Nuestra identidad más profunda es que somos hijos amados del Padre.
Nuestra misión es vivir el Evangelio de nuestra salvación a través de la unión e imitación de Jesús.
Nuestro destino es la vida eterna, unida a la Comunión de los Santos en perpetua adoración y alabanza de la Santísima Trinidad.
En pocas palabras, lo que el Padre dice de Cristo en la Transfiguración, lo dice ahora de nosotros.
La gloria de Jesús en el monte Tabor es ahora nuestra gloria, ya presente en la gracia y la fe, escondida de muchas maneras, pero una gloria que será revelada plenamente en el cielo.
La eficacia espiritual de los santos brota de su conocimiento de sí mismos como hijos del Padre y se expresa más poderosamente en su amor a Dios y al prójimo.
Conociendo el amor
del Padre
Al leer las vidas de mis santos favoritos, siempre he sentido esta palpable explosión de alegría en sus corazones, al conocer de manera absoluta el amor personal del Padre por ellos como sus amados.
Esta experiencia impactante exigió una salida de caridad: El servicio a los demás.
Pensemos en Francisco de Asís besando a los leprosos, en la Madre Teresa recogiendo a los marginados de la alcantarilla, en Maximiliano Kolbe regalando su ración de comida y su vida en Auschwitz, o en John Vianney haciendo confesiones por dieciséis horas al día.
La limosna es una de las prácticas tradicionales de Cuaresma que los católicos adoptan en este tiempo santo. Cuando nos entregamos a los demás, cuando derramamos nuestro corazón y energía, ofreciendo nuestro tiempo y tesoro para amar y ayudar verdaderamente a nuestros hermanos y hermanas, especialmente a los pobres y a los que sufren, Dios hace brillar su resplandor sobre nosotros.
La gloria de la Transfiguración resplandece para iluminar el corazón e infundir esperanza en quien se siente perdido y solo.
¡No es de extrañar que las representaciones de los santos en la iconografía y el arte siempre contengan un halo que rodea sus cabezas!
El luminoso amor de Dios los transfiguró y así brillaron con la luz misma de Dios.
Antes de que la Madre Teresa se hiciera famosa, Malcolm Muggeridge, un periodista británico, había oído hablar de esta monja en Calcuta que estaba haciendo un trabajo maravilloso con los pobres.
Viajó a la India en la década de 1960 con un equipo de filmación con el objetivo de hacer una película sobre su trabajo.

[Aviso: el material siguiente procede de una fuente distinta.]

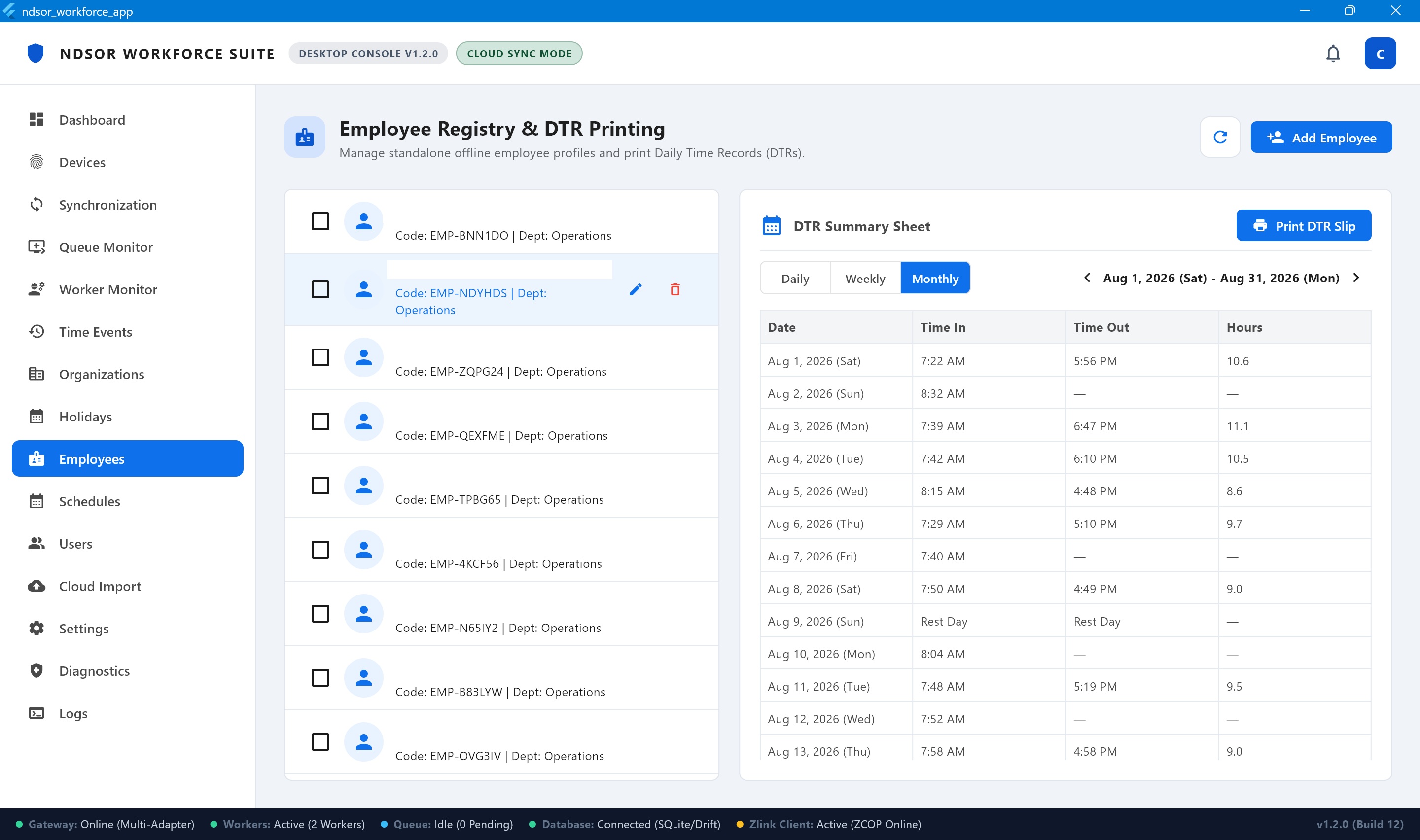Switch DTR view to Daily tab
This screenshot has width=1420, height=840.
(795, 278)
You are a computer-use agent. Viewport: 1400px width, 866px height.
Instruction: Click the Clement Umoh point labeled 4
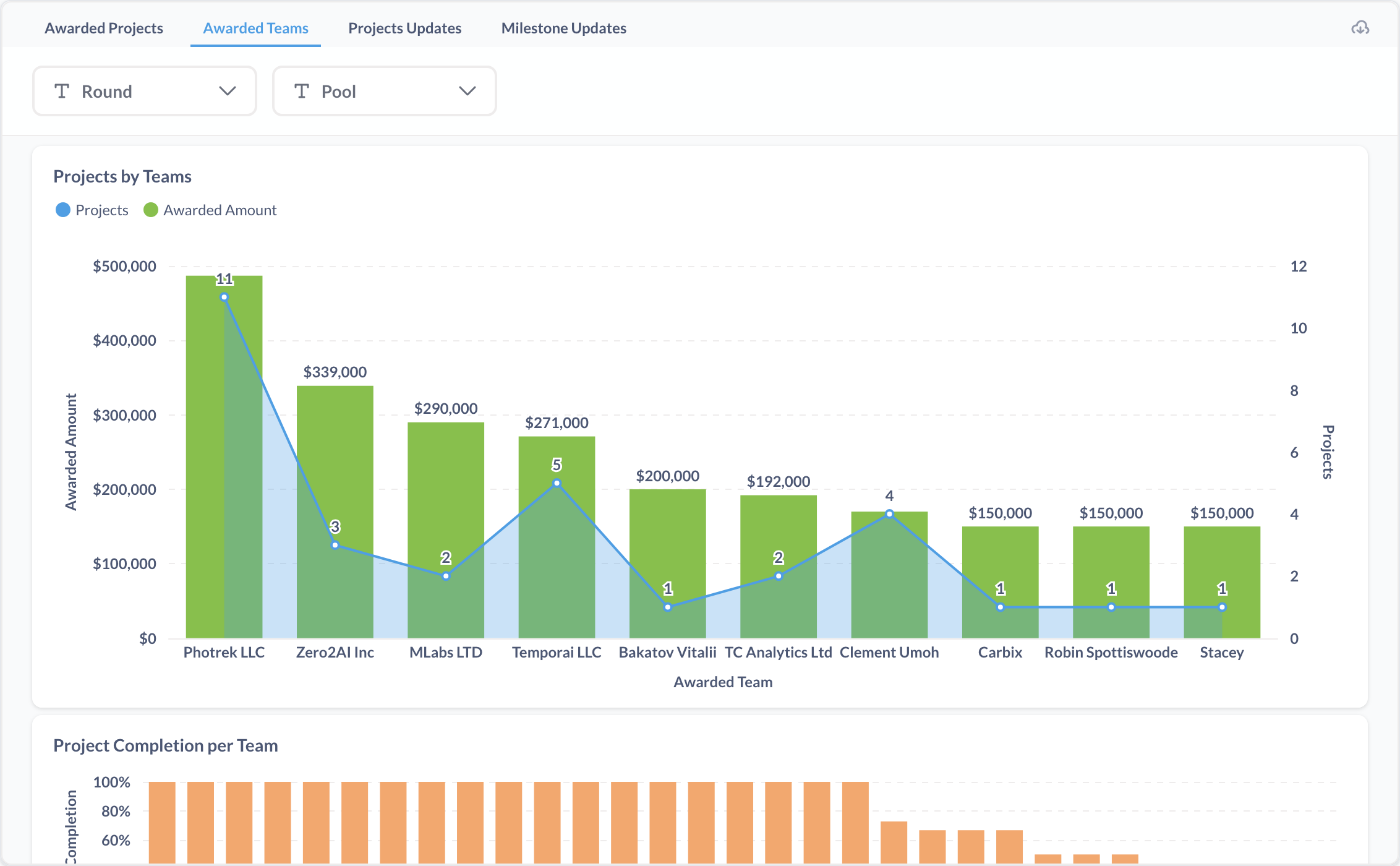(x=889, y=514)
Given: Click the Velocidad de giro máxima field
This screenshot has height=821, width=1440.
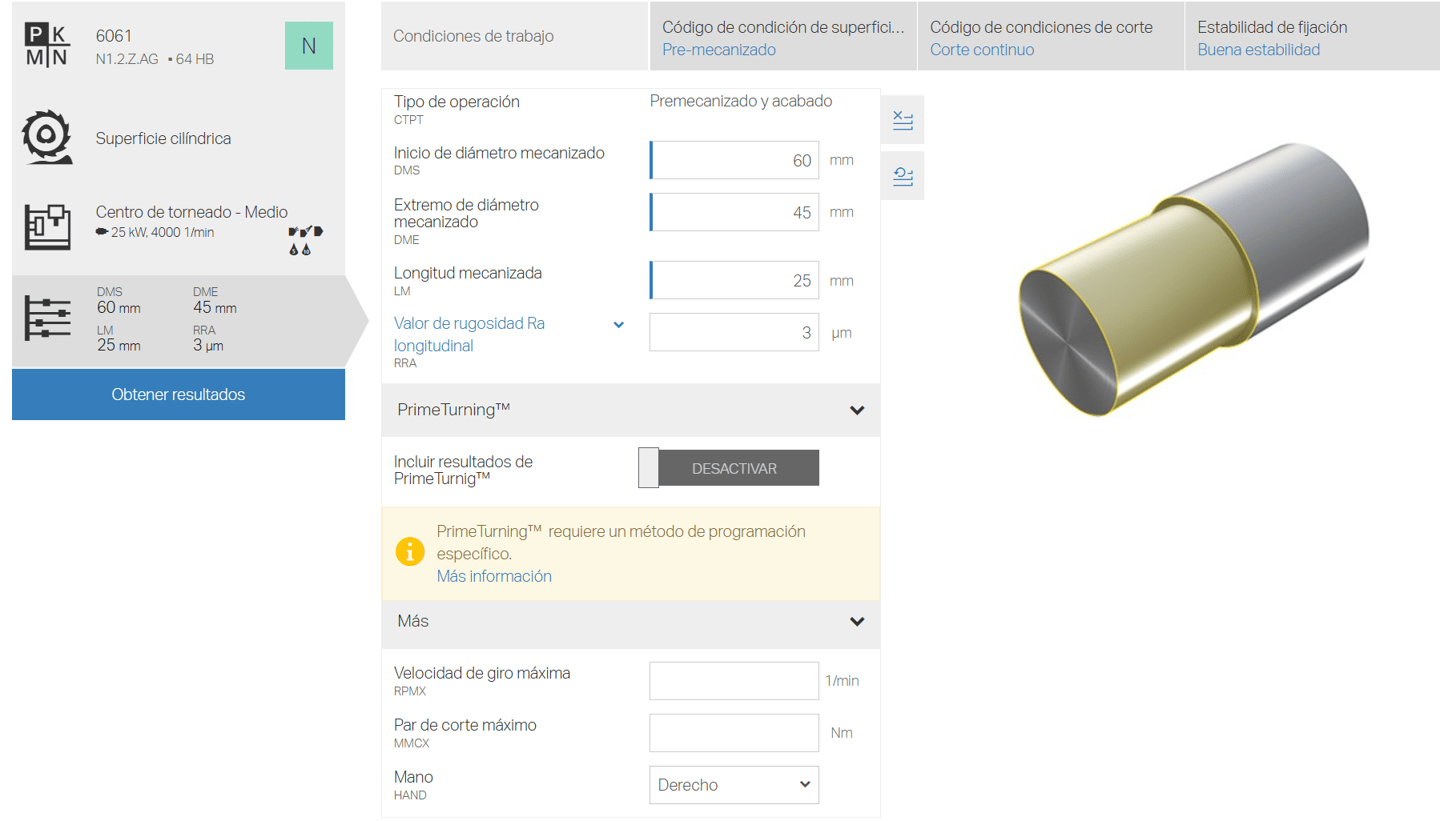Looking at the screenshot, I should [x=734, y=681].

Cuando instaló las cámaras en el Hogar de la Madre para Moribundos, se dio cuenta de que estaba demasiado oscuro para capturar algo en película, pero siguió adelante de todos modos, filmando las cámaras mientras la Madre Teresa y sus hermanas realizaban su trabajo diario, bañando, alimentando y consolando a los moribundos.
Creyendo que este cortometraje en particular nunca saldría adelante, Muggeridge lo reveló de todos modos y quedó absolutamente asombrado por lo que vio.
Las imágenes tomadas en el Hogar de Moribundos estaban llenas de una luz radiante y sobrenatural que ciertamente no estaba presente en ese momento.
A través de experiencias como estas, Muggeridge finalmente se convirtió al catolicismo y ayudó a la Madre Teresa en su trabajo.
La Madre Teresa vio literalmente a Cristo en los que sufrían y los necesitados.
Entonces, ¿podemos nosotros ver a Cristo en las personas que nos rodean, incluso en las que no son dignas de ser amadas y son difíciles? El amor sacrificial siempre nos cuesta algo. ¿Cómo podemos amar a los demás hasta que duela? ¿Dónde ves la gloria de la Transfiguración en tu vida y en quienes te rodean?